In a world where the word ‘disruption’ had come to be associated with new technology-enabled businesses that upended the existing status-quo of legacy brick-and-mortar business models, 2021 disrupted life itself. Businesses, the country, the economy and, in fact, humanity itself was disrupted. Real estate was no different.
Classically, the real estate industry divides itself into three verticals – residential, commercial and industrial. These three verticals sat at very different levels of their respective evolution at the beginning of 2021.
Residential real estate in 2021
Several policy-level initiatives, such as demonetisation, the application and subsequent revision of the Goods and Services Tax (GST) and the introduction of a regulatory authority – RERA, in the years preceding 2021 had ensured that only large, well-structured and professionally-managed companies were now serving the needs of the customers.
With the ‘investor-buyer’ driven out of the market, all the cities had large inventories available for sale and new launches were on the decline.

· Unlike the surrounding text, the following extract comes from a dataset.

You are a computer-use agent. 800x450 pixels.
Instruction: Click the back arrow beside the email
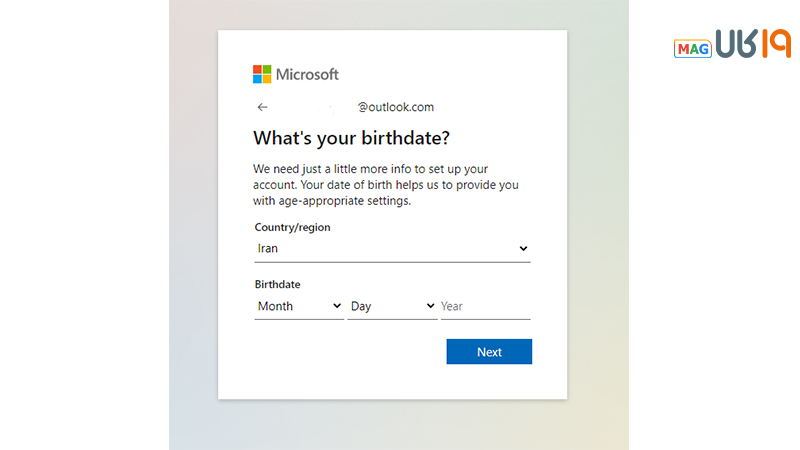tap(262, 107)
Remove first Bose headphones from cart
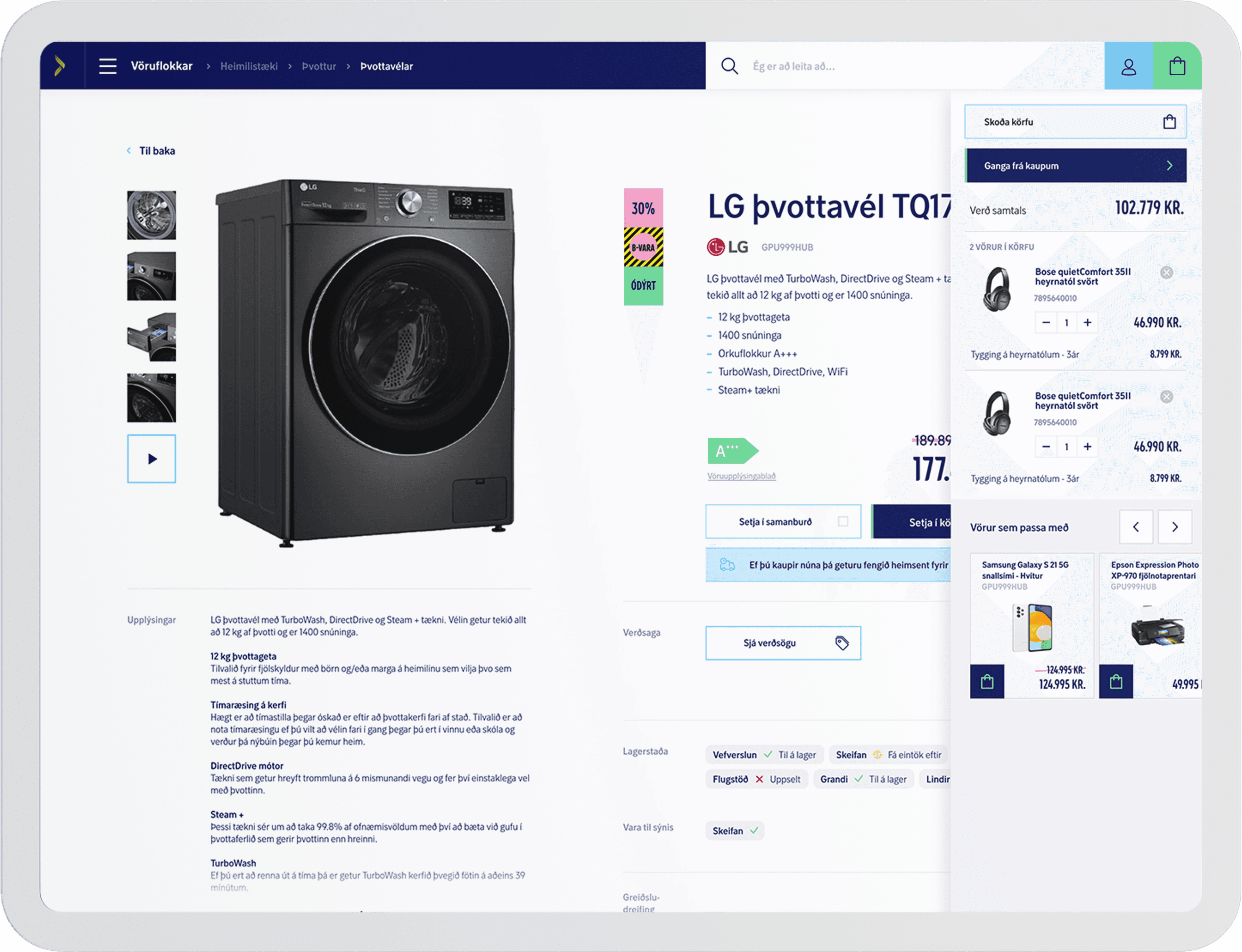1242x952 pixels. (x=1166, y=273)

The second wave of the Coronavirus pandemic notwithstanding, 2021 saw an uptick in residential sales across the country. With some state governments offering a reduction in taxes and registration fees, developers, keen to sell existing inventory, offered value-additions. Buyers, who needed increased space to ‘work from home’, wanted the additional peace of mind that came from owned (and not rented) homes. Consequently, various factors combined to see a YoY 2x increase in residential sales across the country.
Conversely, with more and more expat and Indian white-collared workers being able to return and work from their hometowns, rental values of properties across tier-1 cities fell to unprecedented levels, not witnessed in the previous five to 10 years.
Commercial real estate in 2021
Shopping malls, retail outlets, office spaces, hotels, and several such common spaces used for business purposes were adversely affected during 2021. A drop in footfall, a forced shift to online shopping, work-from-home from home towns and video-conferencing, reducing the need for in-person meetings. All this contributed to a huge drop in demand for these spaces.
Consequently, lease/rent models between tenants and developers changed to revenue share, with the developer having to partner the lessee in the downturn, while restaurants moved to cloud kitchens and office space demand in small towns increased to match the cost of the bigger cities.
That said, the last quarter of the calendar year – since the petering of the second wave – witnessed a return to the ‘old normal’. So, while the early predictors of doom were seeming to be right, the final contours of where and how the sector will be affected, are yet to be crystalised.
See also: Impact of Coronavirus on Indian real estate
Industrial real estate in 2021
Warehouses and data centres have seen a huge increase in demand. Large plots near logistical doorways – airports, stations, ports – are catering to the shift to the technology-enabled trade that has been the biggest beneficiary of a world still wanting to consume without stepping out of the safety of their homes.
Finally, a relatively low-profile sub-sector of real estate – senior living communities – has seen an enormous boost in demand. Although this is a service and healthcare solution, the demand for well-designed communities, customised to the needs of senior citizens, is such that communities with ready-to-move-in homes have a long waiting list, for both, rent and resale. Developers are seeking professional service providers to launch this solution as a part of their integrated townships.
As the world starts to return to life after COVID, one hopes that the real estate sector, battered by so much for so long, will finally be able to occupy its rightful space as a large-scale employer and contributor to the country’s growth and economy.